Elevated lipoprotein(a), also known as Lp(a), is a genetic driver of atherosclerotic cardiovascular disease (ASCVD) risk1,2,3,. Despite its clinical significance, Lp(a) levels are often not measured as part of a standard cardiovascular risk assessment, which may leave many patients unaware of their potential risk4,5,6.
Continue reading to learn more about the importance of elevated Lp(a) screening and which patients should get tested.
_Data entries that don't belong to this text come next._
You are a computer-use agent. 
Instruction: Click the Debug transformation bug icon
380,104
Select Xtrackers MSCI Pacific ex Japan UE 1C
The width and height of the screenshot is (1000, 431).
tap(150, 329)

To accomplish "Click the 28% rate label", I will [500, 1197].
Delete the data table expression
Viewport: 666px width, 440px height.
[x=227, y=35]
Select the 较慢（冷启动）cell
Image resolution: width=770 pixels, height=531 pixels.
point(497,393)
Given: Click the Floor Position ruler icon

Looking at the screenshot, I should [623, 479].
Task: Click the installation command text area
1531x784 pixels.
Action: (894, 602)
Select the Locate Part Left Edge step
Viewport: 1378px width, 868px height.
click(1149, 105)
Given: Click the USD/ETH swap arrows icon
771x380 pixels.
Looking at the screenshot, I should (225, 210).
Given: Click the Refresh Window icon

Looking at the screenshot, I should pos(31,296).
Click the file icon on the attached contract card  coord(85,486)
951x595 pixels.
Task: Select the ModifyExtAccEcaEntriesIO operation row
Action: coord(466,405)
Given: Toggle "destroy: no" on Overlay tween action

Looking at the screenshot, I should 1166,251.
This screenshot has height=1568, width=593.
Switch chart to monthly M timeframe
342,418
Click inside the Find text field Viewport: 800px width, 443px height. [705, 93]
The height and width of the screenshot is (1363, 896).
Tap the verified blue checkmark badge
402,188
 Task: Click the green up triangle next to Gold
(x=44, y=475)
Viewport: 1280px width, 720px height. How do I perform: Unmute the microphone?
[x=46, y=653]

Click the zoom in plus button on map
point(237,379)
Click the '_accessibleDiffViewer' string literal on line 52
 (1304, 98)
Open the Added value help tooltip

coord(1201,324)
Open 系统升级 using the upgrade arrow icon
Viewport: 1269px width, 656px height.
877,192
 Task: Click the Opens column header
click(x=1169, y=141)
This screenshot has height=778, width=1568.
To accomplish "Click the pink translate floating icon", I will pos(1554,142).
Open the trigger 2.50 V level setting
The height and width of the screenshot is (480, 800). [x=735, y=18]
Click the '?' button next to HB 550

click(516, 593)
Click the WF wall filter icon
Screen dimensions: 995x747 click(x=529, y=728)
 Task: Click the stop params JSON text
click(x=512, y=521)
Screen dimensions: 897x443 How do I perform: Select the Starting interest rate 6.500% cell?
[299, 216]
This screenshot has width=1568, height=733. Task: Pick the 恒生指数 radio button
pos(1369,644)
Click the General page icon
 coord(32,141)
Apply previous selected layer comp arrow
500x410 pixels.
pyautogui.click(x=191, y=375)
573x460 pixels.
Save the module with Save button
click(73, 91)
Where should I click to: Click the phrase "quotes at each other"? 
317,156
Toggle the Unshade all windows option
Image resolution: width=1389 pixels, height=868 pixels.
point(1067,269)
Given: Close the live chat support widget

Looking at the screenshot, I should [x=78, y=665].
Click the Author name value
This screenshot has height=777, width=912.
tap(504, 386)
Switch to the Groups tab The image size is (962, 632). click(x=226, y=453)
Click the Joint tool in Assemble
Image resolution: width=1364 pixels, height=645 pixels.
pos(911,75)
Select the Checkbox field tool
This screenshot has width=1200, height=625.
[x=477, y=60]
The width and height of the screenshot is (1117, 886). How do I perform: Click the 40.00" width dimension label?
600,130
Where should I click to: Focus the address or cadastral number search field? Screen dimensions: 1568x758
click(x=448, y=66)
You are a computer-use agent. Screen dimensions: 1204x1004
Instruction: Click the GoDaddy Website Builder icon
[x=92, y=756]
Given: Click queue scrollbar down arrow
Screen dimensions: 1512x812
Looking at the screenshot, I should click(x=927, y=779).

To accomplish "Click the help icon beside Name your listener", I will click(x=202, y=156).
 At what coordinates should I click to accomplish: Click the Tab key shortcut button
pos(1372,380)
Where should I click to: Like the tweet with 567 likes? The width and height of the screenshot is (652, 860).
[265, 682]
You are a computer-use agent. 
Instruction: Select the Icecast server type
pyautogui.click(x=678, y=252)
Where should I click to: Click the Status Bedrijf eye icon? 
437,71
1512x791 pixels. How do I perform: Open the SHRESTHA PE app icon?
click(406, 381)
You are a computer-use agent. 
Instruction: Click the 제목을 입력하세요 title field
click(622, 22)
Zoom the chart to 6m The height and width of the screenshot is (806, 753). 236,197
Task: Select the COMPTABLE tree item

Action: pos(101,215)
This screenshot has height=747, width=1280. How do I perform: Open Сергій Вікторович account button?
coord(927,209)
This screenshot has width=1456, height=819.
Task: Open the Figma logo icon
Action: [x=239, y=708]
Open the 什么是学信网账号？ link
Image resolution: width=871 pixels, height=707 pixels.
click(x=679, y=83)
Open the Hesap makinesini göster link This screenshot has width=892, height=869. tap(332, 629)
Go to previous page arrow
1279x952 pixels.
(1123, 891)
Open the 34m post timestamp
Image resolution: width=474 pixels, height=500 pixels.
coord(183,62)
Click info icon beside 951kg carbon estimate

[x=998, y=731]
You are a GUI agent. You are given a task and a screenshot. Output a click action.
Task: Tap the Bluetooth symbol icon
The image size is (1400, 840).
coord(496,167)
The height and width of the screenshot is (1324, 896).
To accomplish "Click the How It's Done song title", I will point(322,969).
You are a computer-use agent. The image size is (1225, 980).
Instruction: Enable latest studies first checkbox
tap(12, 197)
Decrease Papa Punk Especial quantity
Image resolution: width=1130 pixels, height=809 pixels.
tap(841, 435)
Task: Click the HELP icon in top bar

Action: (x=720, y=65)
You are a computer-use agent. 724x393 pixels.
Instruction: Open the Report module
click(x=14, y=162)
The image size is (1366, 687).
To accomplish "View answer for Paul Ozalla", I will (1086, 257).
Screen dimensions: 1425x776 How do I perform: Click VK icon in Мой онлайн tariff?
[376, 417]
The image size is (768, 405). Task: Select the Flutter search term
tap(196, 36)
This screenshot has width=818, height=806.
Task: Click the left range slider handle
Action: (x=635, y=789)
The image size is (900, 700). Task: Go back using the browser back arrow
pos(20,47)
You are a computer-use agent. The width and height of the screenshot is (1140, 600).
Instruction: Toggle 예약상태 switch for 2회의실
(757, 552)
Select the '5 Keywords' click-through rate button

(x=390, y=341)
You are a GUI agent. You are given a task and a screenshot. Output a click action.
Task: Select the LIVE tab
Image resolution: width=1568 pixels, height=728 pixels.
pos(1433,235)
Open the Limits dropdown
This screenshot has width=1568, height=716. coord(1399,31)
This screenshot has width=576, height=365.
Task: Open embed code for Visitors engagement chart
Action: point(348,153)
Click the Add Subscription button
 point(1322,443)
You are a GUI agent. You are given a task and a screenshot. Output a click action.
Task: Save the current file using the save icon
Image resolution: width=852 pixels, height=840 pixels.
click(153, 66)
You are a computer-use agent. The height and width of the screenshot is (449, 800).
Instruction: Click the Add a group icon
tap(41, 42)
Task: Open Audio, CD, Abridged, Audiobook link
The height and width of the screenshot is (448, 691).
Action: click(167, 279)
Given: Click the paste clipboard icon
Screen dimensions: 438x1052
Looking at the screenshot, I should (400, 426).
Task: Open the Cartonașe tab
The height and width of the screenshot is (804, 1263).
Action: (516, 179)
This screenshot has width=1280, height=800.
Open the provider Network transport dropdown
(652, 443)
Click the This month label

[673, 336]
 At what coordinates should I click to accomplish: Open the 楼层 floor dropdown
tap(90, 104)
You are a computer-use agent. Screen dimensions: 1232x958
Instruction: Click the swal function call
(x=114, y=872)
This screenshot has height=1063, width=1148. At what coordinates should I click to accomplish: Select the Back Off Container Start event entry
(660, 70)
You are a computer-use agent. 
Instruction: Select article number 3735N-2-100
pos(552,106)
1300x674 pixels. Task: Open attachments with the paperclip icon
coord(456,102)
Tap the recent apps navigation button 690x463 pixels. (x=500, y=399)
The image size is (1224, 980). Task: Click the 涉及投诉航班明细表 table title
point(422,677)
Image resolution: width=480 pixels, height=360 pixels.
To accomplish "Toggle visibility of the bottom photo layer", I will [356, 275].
The Role of Lp(a) in ASCVD
Lp(a) is a lipoprotein particle that is structurally similar to low-density lipoprotein (LDL) but distinguished by its apolipoprotein(a) component7. It contributes to atherosclerosis by promoting plaque formation, vascular inflammation, and thrombogenesis2. Lp(a) levels are approximately 90% genetically determined, are mostly established by the age of 5, and remain relatively consistent over a lifetime2,8. Consequently, lifestyle modifications such as diet and exercise have minimal impact on Lp(a) concentrations2,8. Currently, there are no FDA-approved pharmacotherapies to decrease Lp(a). However, there are therapies being investigated9.
Clinical Implications of Elevated Lp(a)
Elevated Lp(a) is defined as ≥50 mg/dL or ≥125 nmol/L4. Studies indicate that individuals with an elevated Lp(a) level face an increased risk of ASCVD, even when managing LDL cholesterol (LDL-C)10,11.
Identifying Patients for Lp(a) Testing
Testing and identification of elevated Lp(a) has been shown to improve the accuracy of cardiovascular risk stratification12. Testing is recommended in individuals with premature ASCVD (<55 years in men, <65 years in women) and those with a family history of premature ASCVD 4,8,13,14.
The National Lipid Association (NLA) recommends Lp(a) testing at least once in a lifetime for all adults4. Despite its clinical significance, Lp(a) levels are often not measured as part of a standard cardiovascular (CV) risk assessment4,5,6,15.
Common Questions Patients May Have
As awareness of elevated Lp(a) grows, patients may come to appointments with questions about their test results, risks, and next steps. Below are common questions patients may ask and responses for you to consider.
1. "My Lp(a) level is elevated. What does this mean for my heart health?"
Patients may not fully understand the implications of their elevated Lp(a) level. It is helpful to contextualize their results by discussing their overall cardiovascular risk profile, including family history, other lipid levels, and comorbidities. Receiving an elevated Lp(a) result may help drive conversations with patients about management of other ASCVD risk drivers, treatment initiation, adherence, and lifestyle behaviors14,16,17.
2. "Should I change my diet, exercise, or medications?"
There are currently no approved pharmacologic treatments for Lp(a) reduction. Lifestyle modifications, such as a heart-healthy diet and regular physical activity, do not significantly impact the level of Lp(a) but remain essential for managing overall cardiovascular risk2,4. Patients should be counseled on optimizing modifiable risk factors, including LDL-C management, hypertension control, and lifestyle changes4.
3. "How can having elevated Lp(a) affect my other heart-health goals?"
Patients may want to understand how their Lp(a) level fits into their broader cardiovascular management plan. Encourage them to track key heart-health metrics, such as:
- Blood Pressure: ___ (Current) / ___ (Goal)
- LDL-C: ___ (Current) / ___ (Goal)
- A1C (if applicable): ___ (Current) / ___ (Goal)
- Smoking or Vaping: Discuss cessation strategies, if needed.
Educating patients on their overall cardiovascular health is important.
4. "What should I tell my family about elevated Lp(a)?"
Since elevated Lp(a) is genetically inherited, first-degree relatives of individuals with elevated Lp(a) should consider getting tested1,2,4. Patients should be encouraged to share their Lp(a) level with family members and discuss screening with their health care provider4. Understanding the role that elevated Lp(a) may play in familial CV risk can help reinforce proactive and heart-healthy behaviors for your patient and their affected family members4,14,16,17.
Next Steps in Patient Management
Elevated Lp(a) can be measured with a simple blood test. Identifying an elevated level of Lp(a) can enable more aggressive management of modifiable ASCVD risk factors, such as LDL-C and hypertension. Cascade screening of first-degree relatives of patients with elevated Lp(a) can identify additional individuals at risk for ASCVD,4.